Lo conocí hace cinco años, cuando llegué a Madrid. Los dos viajábamos a Vancouver a dar una charla en TED, y en ese viaje y esa aventura forjamos una amistad. Jorge tuvo una influencia muy grande en este disco, aunque por supuesto no es responsable de ninguno de sus fiascos, ¡ja ja ja! Él tiene una forma de pensar profundamente científica y maneja como nadie que yo conozca la intersección de las formas métricas y geométricas más propias de la ciencia, con algo que identificamos más como el ritmo en la piel, una sensibilidad intuitiva sobre el paisaje de las emociones en el espacio de la música.
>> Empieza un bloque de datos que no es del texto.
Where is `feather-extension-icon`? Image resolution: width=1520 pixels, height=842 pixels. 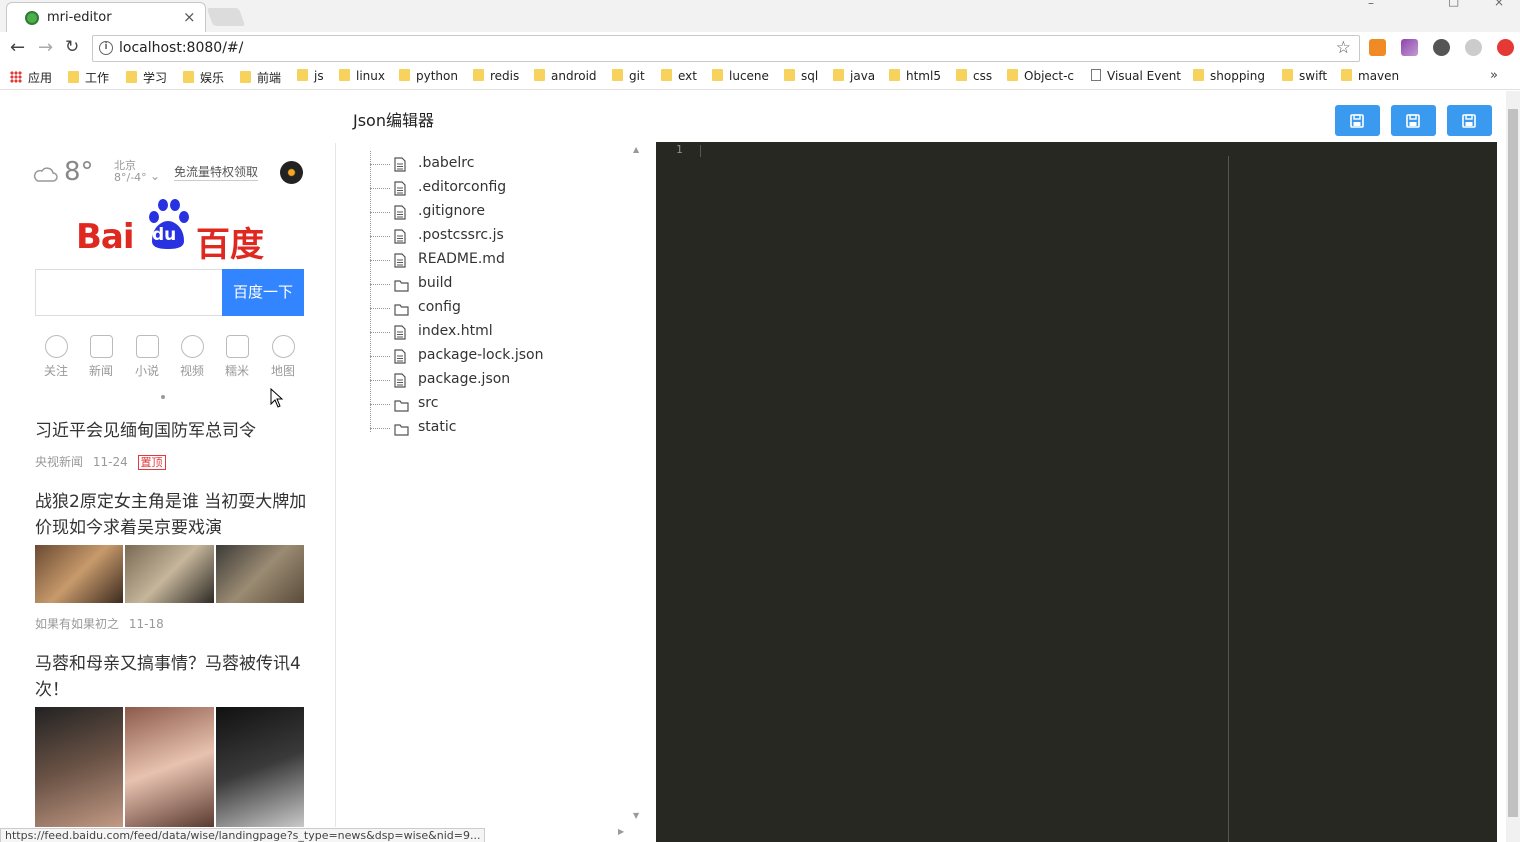
feather-extension-icon is located at coordinates (1410, 48).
¿Cómo se desarrolló su colaboración para este disco?

Creo que fue la primera persona a la que le conté que iba a hacer un disco. Charlamos largo y tendido y me dijo dos cosas que en retrospectiva fueron muy decisivas. La primera la conté antes, y es que la música funciona cuando uno la comparte. Eso me desvió inmediatamente a un proyecto mucho más fértil y sobre todo mucho más apasionante, en el que la música no era un juego abstracto especular sino un ejercicio de comunicación, de indagar qué frases, qué palabras y qué melodías hacen algo en alguien. La segunda fue quitar el foco, en primera instancia, de lo profesional y concentrarse en hacer algo que tuviese sentido. Buscar sonidos que moviesen algo, aunque no fuesen perfectos. Una vez alcanzado esto, el resto era burocracia. Sin eso, no había burocracia que le diese sentido al disco.

¿Puede hablarnos de sus otros colaboradores, Alexis Diaz Pimienta, Didi Gutman y Fer Isella?
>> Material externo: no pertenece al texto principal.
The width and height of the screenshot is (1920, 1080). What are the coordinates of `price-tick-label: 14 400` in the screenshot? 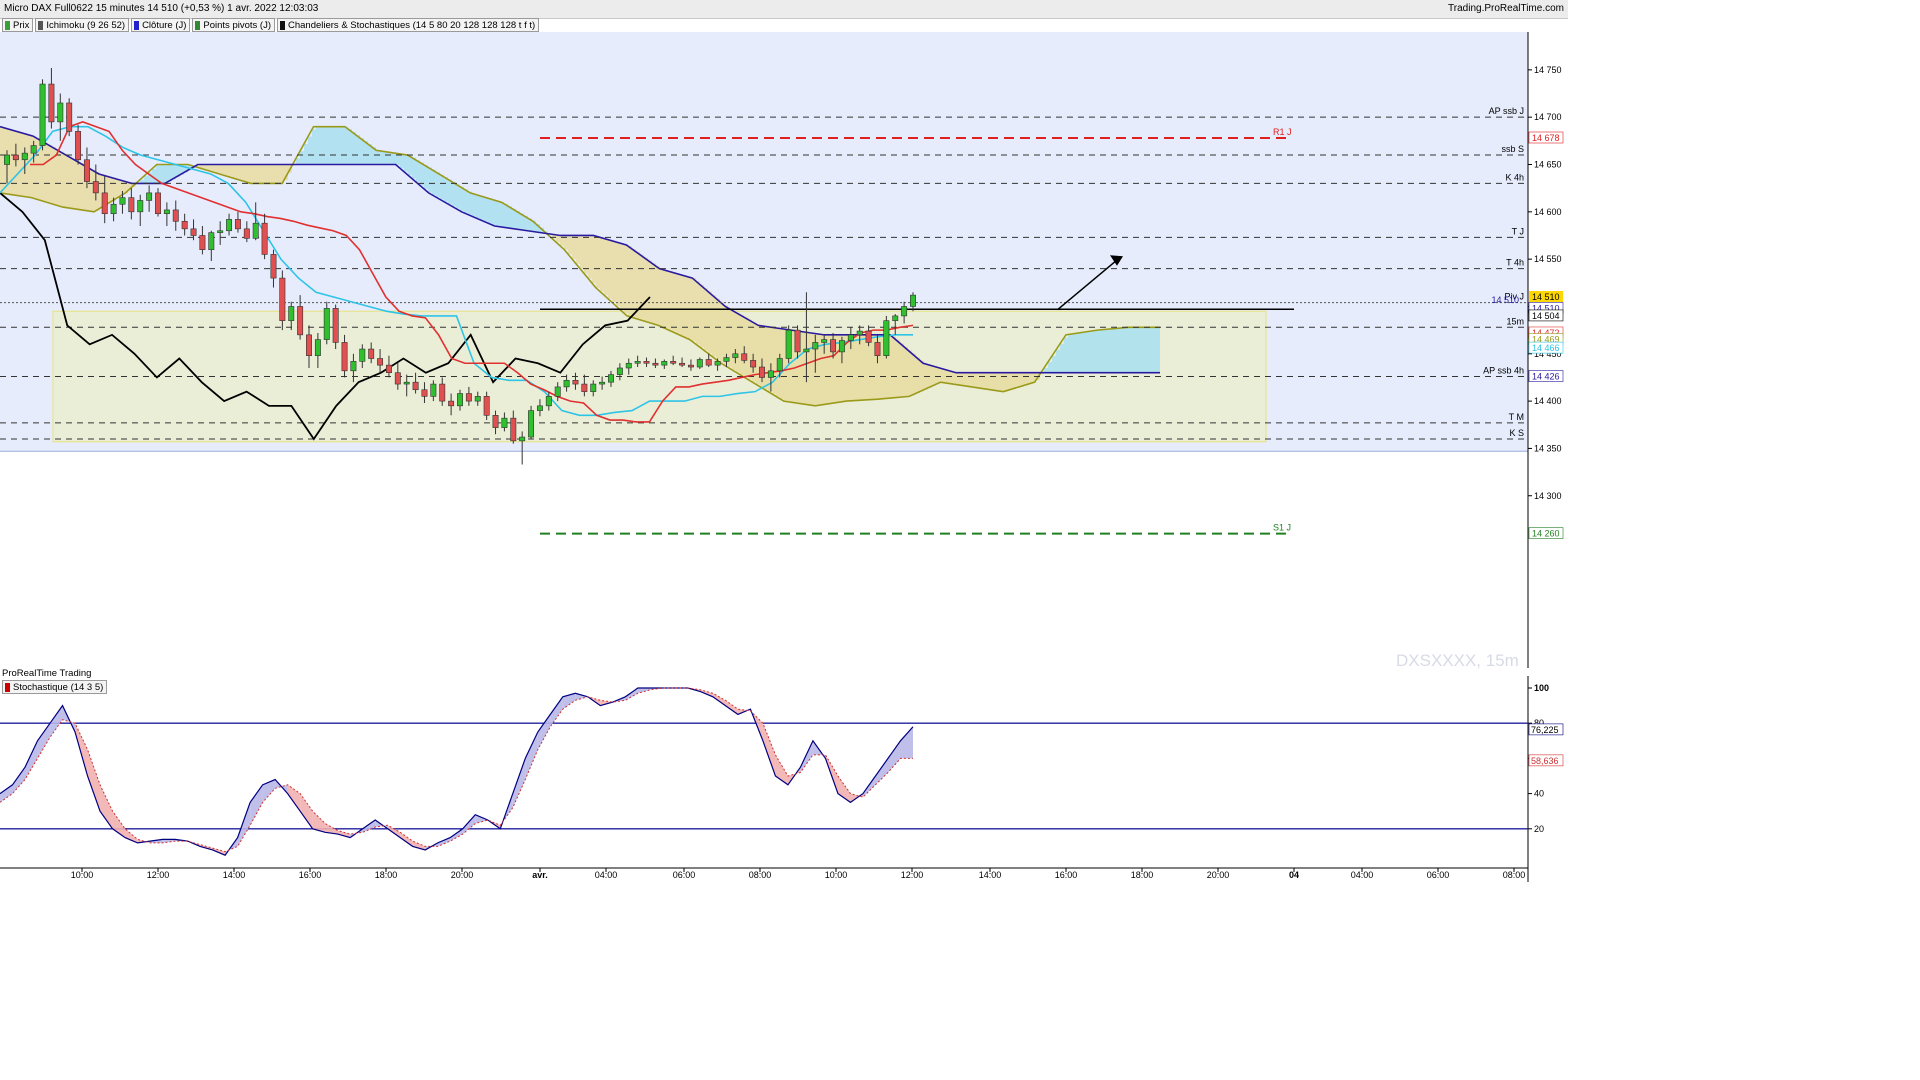 It's located at (1548, 401).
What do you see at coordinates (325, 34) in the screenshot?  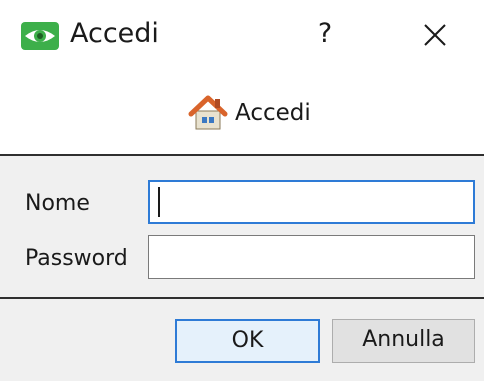 I see `help-button: ?` at bounding box center [325, 34].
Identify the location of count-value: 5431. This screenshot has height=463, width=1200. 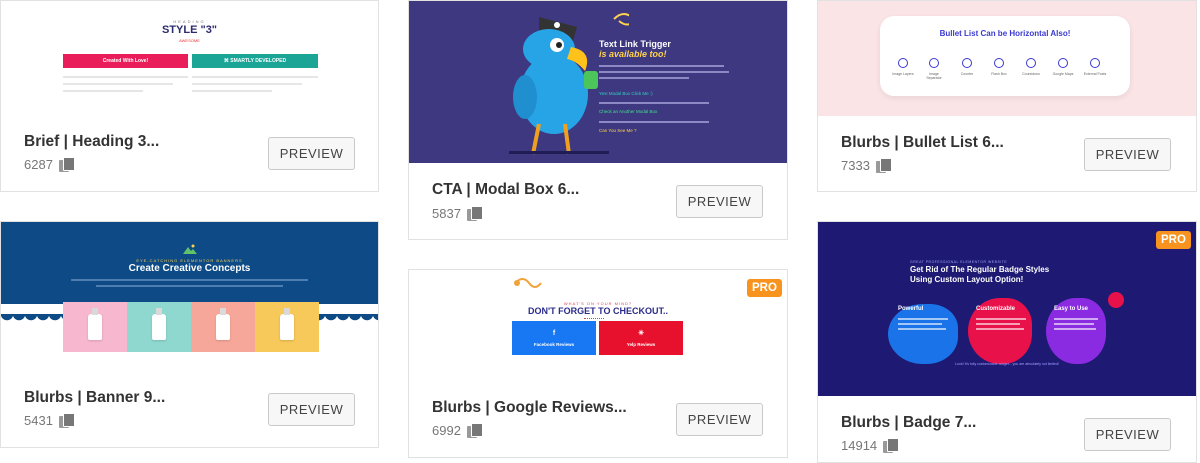
(38, 420).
Son amigos que se fueron convirtiendo en colaboradores en este proceso. Todos ellos, gente que admiro enormemente y que me hicieron sentir muy afortunado de que me hayan acompañado. A Didi le llevé una primera versión del disco y me ofreció un mimo. Él usó esa palabra que me parece tanto más hermosa que una colaboración o un arreglo. Alexis es un poeta extraordinario, un virtuoso inigualable de la improvisación, que convierte ideas que parecen disjuntas (como un matemático que muere en un duelo a los 20 años y registra teoremas que solo serán entendidos un siglo después), con arpegios de Silvio Rodríguez y la nostalgia bohemia de las calles de la Habana vieja.

En una entrevista dijo que ‘casi todas las acciones humanas se hacen para lograr un aplauso’. Confiese: ¿se ha metido en esto de la música para ligar? Resulta interesante ese tópico a nivel de ciencia, ¿verdad?

Seguro es una manera de buscar afecto. Y el vínculo y afecto con mi gente más cercana ha valido holgadamente este viaje. Yo hice una pequeña presentación del disco, para la gente querida. Al final, cuando saludamos con la banda y la gente que más quería aplaudía emocionada, sentí que todo tenía sentido. Que el viaje ya había funcionado pasase lo que pasase.